# start of ENTRIES SUPPLIED

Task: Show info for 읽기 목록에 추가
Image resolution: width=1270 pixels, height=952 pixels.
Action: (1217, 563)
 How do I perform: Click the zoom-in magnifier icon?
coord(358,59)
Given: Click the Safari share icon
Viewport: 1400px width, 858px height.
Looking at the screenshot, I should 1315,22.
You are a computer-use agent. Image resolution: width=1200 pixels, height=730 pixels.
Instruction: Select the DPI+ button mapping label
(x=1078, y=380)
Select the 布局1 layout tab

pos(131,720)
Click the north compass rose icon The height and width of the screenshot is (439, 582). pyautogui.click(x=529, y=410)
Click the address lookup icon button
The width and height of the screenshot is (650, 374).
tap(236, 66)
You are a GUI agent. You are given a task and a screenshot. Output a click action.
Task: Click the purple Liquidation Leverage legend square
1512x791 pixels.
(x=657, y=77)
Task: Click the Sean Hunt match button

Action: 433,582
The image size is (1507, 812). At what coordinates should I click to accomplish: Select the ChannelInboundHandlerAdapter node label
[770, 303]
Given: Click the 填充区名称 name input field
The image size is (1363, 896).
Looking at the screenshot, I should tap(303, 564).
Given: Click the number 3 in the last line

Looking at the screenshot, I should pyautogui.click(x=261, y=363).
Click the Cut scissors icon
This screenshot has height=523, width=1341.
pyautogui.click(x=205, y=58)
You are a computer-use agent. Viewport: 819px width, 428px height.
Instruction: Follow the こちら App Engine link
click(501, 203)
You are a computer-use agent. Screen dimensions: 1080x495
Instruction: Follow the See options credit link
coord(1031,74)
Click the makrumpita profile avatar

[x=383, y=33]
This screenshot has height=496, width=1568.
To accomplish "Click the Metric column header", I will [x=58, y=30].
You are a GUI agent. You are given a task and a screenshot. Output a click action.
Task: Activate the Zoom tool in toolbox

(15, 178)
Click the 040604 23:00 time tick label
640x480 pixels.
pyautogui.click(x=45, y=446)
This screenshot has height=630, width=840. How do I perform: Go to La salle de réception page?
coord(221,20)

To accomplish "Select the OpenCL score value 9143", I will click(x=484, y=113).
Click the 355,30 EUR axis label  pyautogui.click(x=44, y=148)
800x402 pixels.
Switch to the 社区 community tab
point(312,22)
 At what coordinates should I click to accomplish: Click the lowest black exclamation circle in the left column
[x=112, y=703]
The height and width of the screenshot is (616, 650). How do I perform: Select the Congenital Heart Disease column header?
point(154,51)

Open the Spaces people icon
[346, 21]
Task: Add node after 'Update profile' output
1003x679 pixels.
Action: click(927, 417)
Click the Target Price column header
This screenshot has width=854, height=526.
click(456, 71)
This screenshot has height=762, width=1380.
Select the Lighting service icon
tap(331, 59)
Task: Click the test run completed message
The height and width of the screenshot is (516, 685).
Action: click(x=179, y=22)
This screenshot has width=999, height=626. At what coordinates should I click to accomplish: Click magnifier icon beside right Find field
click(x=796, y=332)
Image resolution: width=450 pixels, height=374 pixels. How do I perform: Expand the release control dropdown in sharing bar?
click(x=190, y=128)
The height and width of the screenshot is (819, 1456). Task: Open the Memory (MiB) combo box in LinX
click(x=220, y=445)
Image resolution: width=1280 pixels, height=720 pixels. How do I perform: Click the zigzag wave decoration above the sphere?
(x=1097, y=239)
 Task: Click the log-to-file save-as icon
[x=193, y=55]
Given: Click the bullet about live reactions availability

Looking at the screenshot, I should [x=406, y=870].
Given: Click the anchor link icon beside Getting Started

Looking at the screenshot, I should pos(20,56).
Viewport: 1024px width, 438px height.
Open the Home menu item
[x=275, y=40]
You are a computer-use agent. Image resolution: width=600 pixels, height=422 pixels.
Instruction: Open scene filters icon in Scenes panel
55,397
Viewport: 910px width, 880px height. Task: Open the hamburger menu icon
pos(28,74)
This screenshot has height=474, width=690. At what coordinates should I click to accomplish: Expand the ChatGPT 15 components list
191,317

# end of ENTRIES SUPPLIED

**SET PROBLEM:**
Please rewrite the lines of the listing starting at the line containing "You are a computer-use agent. Screen" and ending at the line containing "tap(331, 59)", with "column header" changed to "column heading" and nothing else altered. Return only those lines.

**TASK RESPONSE:**
You are a computer-use agent. Screen dimensions: 1080x495
Instruction: Follow the See options credit link
coord(1031,74)
Click the makrumpita profile avatar

[x=383, y=33]
This screenshot has height=496, width=1568.
To accomplish "Click the Metric column heading", I will [x=58, y=30].
You are a GUI agent. You are given a task and a screenshot. Output a click action.
Task: Activate the Zoom tool in toolbox

(15, 178)
Click the 040604 23:00 time tick label
640x480 pixels.
pyautogui.click(x=45, y=446)
This screenshot has height=630, width=840. How do I perform: Go to La salle de réception page?
coord(221,20)

To accomplish "Select the OpenCL score value 9143", I will click(x=484, y=113).
Click the 355,30 EUR axis label  pyautogui.click(x=44, y=148)
800x402 pixels.
Switch to the 社区 community tab
point(312,22)
 At what coordinates should I click to accomplish: Click the lowest black exclamation circle in the left column
[x=112, y=703]
The height and width of the screenshot is (616, 650). How do I perform: Select the Congenital Heart Disease column heading?
point(154,51)

Open the Spaces people icon
[346, 21]
Task: Add node after 'Update profile' output
1003x679 pixels.
Action: click(927, 417)
Click the Target Price column heading
This screenshot has width=854, height=526.
click(456, 71)
This screenshot has height=762, width=1380.
Select the Lighting service icon
tap(331, 59)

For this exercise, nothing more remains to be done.